DETAILED ACTION

The present application is being examined under the pre-AIA  first to invent provisions. 

Notice of Pre-AIA  or AIA  Status
The present application, filed on or after March 16, 2013, is being examined under the first inventor to file provisions of the AIA .

Continued Examination Under 37 CFR 1.114
A request for continued examination under 37 CFR 1.114, including the fee set forth in 37 CFR 1.17(e), was filed in this application after final rejection.  Since this application is eligible for continued examination under 37 CFR 1.114, and the fee set forth in 37 CFR 1.17(e) has been timely paid, the finality of the previous Office action has been withdrawn pursuant to 37 CFR 1.114.  Applicant's submission filed on 06/16/2022 has been entered.

Response to Amendment
This communication is responsive to the applicant's amendment and RCE both filed on 06/16/2022.  The applicant(s) amended claims 1 and 11, and added new claims 31-32 (see the amendment: pages 2-5).
The examiner withdrew previous rejection of under 35 USC 112 (a), because the applicant amended the claim(s).  However, it is noted that newly added claims 31-32 have same/similar new matter problem, which should be further rejected (see detail below).
Response to Arguments
Applicant's arguments filed on 06/16/2022 with respect to the claim rejection under 35 USC 103, have been fully considered but are moot in view of the new ground(s) of rejection, since the amended/added claims introduce new issue/matter, which change the scope of the claims.  Accordingly, response to the applicant’s arguments (see Remarks: page 6, paragraph 3 to page 7, paragraph 4) based on newly amended/added claims is directed to new claim rejection with necessitated new ground (see below).  
It is also noted that previously cited references are still applicable to the amended claims for prior art rejection with necessitated new ground(s) (may include newly combined prior art teachings and/or claim interpretations) (see detail rejection below).

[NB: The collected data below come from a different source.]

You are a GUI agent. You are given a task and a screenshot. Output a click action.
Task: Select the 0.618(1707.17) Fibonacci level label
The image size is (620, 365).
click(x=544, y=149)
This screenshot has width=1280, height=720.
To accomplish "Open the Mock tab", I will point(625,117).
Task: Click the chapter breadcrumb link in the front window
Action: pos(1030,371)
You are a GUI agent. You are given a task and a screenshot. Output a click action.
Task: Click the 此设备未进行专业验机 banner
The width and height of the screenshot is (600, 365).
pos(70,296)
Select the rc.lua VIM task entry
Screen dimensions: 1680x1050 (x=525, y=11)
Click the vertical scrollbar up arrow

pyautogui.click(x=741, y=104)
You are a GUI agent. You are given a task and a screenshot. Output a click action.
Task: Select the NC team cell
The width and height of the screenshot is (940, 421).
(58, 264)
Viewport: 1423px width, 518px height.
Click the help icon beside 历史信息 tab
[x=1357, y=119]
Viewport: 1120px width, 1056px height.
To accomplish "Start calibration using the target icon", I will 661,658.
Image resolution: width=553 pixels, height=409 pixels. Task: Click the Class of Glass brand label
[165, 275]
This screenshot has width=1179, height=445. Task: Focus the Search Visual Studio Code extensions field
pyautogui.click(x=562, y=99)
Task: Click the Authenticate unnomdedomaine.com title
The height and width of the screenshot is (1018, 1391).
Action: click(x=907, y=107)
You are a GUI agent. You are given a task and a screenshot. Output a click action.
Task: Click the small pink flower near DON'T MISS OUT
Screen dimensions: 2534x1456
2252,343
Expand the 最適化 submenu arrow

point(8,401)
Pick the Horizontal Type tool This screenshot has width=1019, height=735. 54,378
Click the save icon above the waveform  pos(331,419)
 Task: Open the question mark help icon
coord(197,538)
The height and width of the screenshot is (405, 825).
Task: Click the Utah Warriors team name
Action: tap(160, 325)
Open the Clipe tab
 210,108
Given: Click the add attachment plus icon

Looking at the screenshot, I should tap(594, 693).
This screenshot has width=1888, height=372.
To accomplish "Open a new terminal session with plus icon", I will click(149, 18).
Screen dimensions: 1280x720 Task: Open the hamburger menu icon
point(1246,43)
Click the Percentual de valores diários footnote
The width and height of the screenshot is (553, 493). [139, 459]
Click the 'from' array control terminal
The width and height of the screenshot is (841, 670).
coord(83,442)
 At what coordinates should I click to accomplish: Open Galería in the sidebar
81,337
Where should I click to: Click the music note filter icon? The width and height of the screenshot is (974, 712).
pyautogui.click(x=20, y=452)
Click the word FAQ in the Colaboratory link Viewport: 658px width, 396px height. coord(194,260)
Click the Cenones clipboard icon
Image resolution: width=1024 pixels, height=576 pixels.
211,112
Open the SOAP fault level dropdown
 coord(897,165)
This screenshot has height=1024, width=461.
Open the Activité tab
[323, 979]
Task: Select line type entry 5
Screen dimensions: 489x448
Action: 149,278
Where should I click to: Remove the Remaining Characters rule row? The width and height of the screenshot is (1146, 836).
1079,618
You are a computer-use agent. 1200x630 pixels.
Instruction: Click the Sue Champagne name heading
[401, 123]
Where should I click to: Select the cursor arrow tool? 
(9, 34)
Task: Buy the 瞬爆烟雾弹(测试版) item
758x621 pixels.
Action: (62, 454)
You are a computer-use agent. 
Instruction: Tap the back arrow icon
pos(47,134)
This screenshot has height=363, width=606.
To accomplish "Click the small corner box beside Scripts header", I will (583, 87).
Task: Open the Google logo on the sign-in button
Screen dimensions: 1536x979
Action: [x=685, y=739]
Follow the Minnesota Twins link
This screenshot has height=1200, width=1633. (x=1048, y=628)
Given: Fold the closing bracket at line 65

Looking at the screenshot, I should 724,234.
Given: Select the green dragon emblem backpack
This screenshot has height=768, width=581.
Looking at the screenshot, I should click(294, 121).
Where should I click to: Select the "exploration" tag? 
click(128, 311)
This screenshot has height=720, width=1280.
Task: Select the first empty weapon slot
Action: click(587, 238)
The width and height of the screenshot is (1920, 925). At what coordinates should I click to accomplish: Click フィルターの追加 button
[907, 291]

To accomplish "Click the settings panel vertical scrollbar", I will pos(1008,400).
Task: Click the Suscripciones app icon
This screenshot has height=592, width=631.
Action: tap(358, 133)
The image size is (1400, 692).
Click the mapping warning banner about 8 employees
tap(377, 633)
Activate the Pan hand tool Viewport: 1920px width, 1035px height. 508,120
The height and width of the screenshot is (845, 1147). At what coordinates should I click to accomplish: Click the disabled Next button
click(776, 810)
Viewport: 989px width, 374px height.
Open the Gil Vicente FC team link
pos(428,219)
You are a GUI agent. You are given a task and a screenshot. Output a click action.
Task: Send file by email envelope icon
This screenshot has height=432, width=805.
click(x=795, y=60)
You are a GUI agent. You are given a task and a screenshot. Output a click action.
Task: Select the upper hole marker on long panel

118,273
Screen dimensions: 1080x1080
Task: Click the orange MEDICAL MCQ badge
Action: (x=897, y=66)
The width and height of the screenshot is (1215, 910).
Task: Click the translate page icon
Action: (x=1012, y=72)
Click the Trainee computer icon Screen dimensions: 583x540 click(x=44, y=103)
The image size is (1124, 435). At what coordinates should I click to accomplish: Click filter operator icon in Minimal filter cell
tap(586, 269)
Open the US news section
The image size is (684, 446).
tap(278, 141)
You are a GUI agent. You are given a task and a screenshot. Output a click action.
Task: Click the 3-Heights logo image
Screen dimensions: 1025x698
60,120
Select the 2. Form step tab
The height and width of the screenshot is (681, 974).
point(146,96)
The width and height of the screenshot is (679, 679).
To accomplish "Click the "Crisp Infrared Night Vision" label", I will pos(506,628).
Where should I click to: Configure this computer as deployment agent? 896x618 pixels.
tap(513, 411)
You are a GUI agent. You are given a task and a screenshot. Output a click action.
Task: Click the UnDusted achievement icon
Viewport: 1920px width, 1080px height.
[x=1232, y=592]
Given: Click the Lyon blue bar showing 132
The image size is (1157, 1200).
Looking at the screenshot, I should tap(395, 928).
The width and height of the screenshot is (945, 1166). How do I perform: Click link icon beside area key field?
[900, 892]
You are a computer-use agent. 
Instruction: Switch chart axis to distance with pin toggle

Claim Rejections - 35 USC § 112
Claims 31-32 are rejected under 35 U.S.C. 112(a) as failing to comply with the written description requirement.  The claim(s) contains subject matter which was not described in the specification in such a way as to reasonably convey to one skilled in the relevant art that the inventor or a joint inventor, or for pre-AIA  the inventor(s), at the time the application was filed, had possession of the claimed invention.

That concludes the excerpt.